New Delhi residents take part in a protest against the alleged rape of a passenger by an Uber driver on December 7, 2014.

New Delhi residents take part in a protest against the alleged rape of a passenger by an Uber driver on December 7, 2014. (STRDEL/AFP/Getty Images)

A woman who says an Uber driver raped her in New Delhi, India, is accusing the company of failing to properly investigate the alleged assailant’s background.

In a lawsuit filed Thursday in San Francisco, the unidentified woman called Uber’s service a “modern-day equivalent of electronic hitchhiking” and accused the company of failing to ensure passengers’ safety. The lawsuit seeks unspecified damages.

The alleged rape last month prompted widespread protests in India against sexual violence and led to demands there for measures to better ensure women’s safety. Some protesters have called for Uber to be banned from India entirely.

New Delhi police have said the company could face criminal charges if it misrepresented the safety of its service, and law enforcement officials have already interviewed a New Delhi-based Uber executive.

“Our deepest sympathies remain with the victim of this horrific crime,” Uber spokeswoman Nairi Hourdajian said in a prepared statement. “We are cooperating fully with the authorities to ensure the perpetrator is brought to justice.”

Thursday’s lawsuit adds to the legal woes the San Francisco-based ride-service company is facing around the globe even as it attracts more customers and investors.

In California, Uber has been sued by the district attorneys of San Francisco and Los Angeles for allegedly exaggerating the thoroughness of driver background checks. The lawsuit says that Uber can’t claim its background checks are the best available because the company doesn’t require its drivers to submit fingerprints for checking against a national criminal database.

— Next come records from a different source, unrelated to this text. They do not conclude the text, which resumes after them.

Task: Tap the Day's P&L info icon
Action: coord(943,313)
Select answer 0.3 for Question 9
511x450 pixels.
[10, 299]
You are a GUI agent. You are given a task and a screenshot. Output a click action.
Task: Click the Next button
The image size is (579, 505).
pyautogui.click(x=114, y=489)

On Dec. 17, Uber’s head of global safety posted a long comment on the company’s website promising to focus on rider safety while defending the company’s safety record.

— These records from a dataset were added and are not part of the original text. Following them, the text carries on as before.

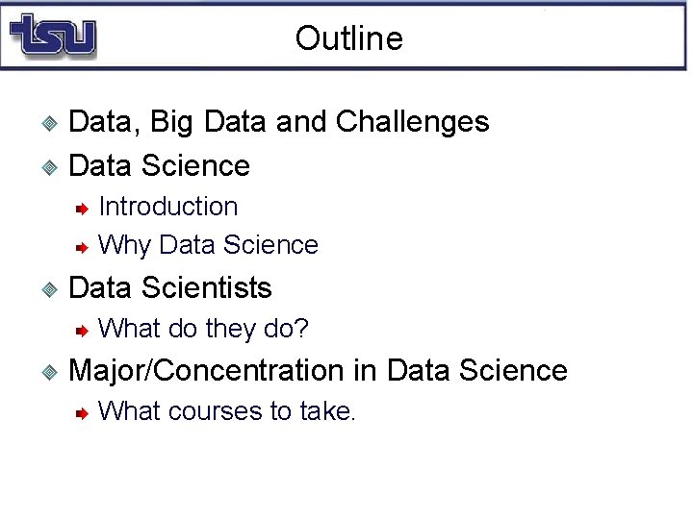The image size is (693, 519).
Task: Click the red arrow beside 'Why Data Science'
Action: 83,247
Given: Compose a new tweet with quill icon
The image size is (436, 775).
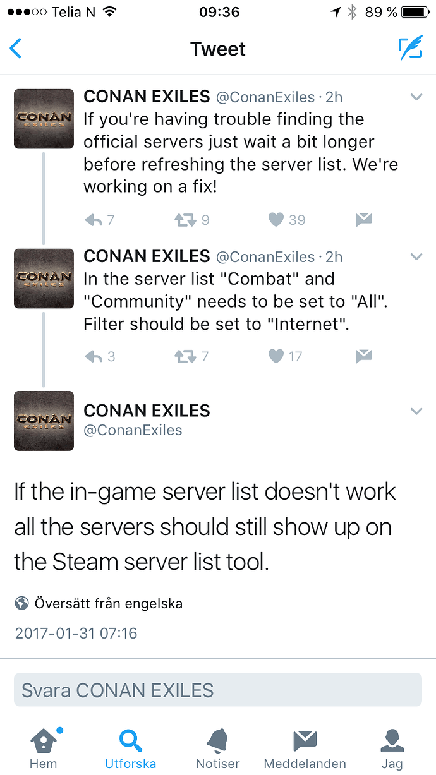Looking at the screenshot, I should click(x=411, y=49).
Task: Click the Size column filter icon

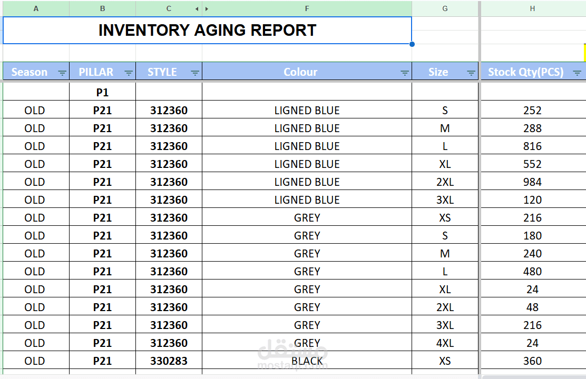Action: tap(471, 73)
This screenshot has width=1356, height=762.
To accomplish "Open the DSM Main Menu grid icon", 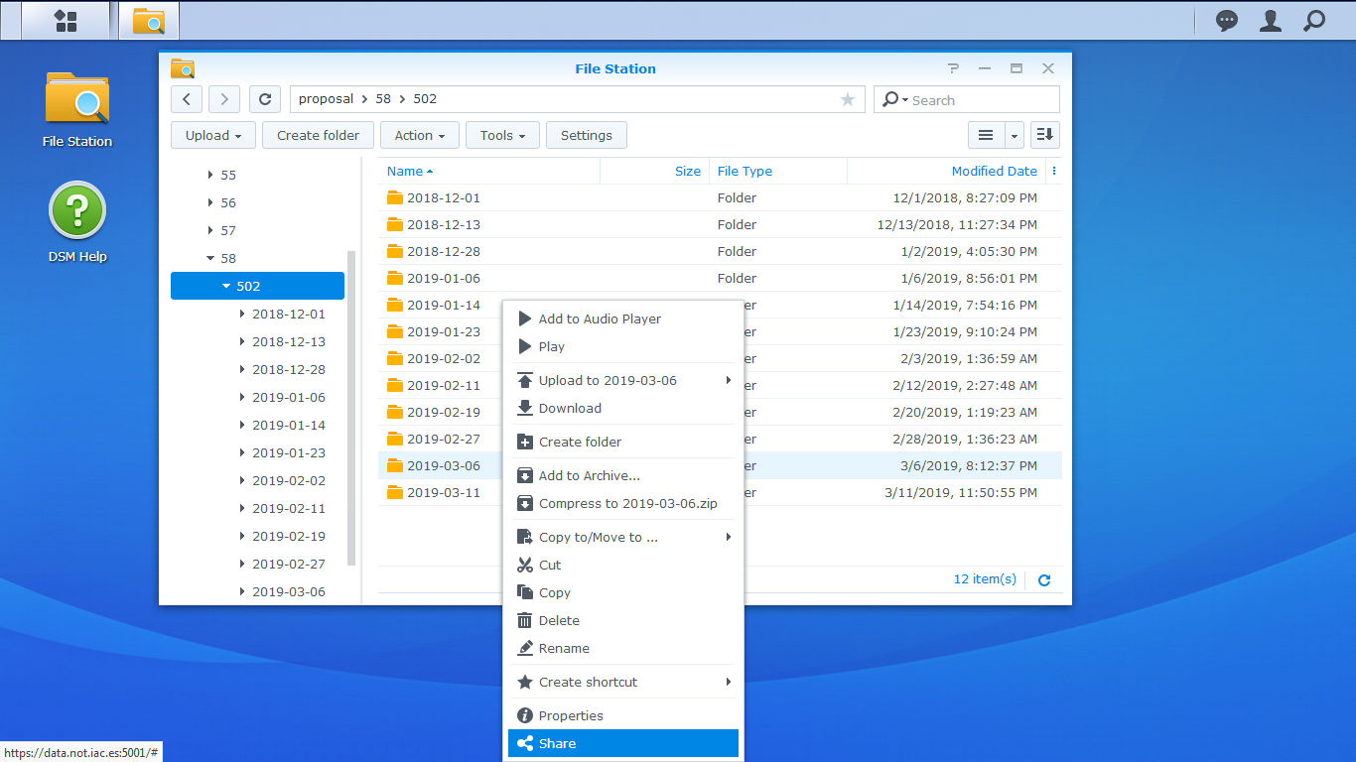I will point(66,21).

“We are finding solutions in many places that range from polygraph exams that fill gaps in available data to adding our own processes on top of existing screening for commercial licenses,” wrote company security chief Philip Cardenas. “We are exploring new ways to screen drivers globally, using scientific analysis and technology to find solutions.”

The ride service company, which lets passengers summon cars through a smartphone app, is operating in hundreds of cities in the United States and 53 other countries. The firm, which began operations in 2010, has raised billions in venture capital and is currently valued at more than $40 billion.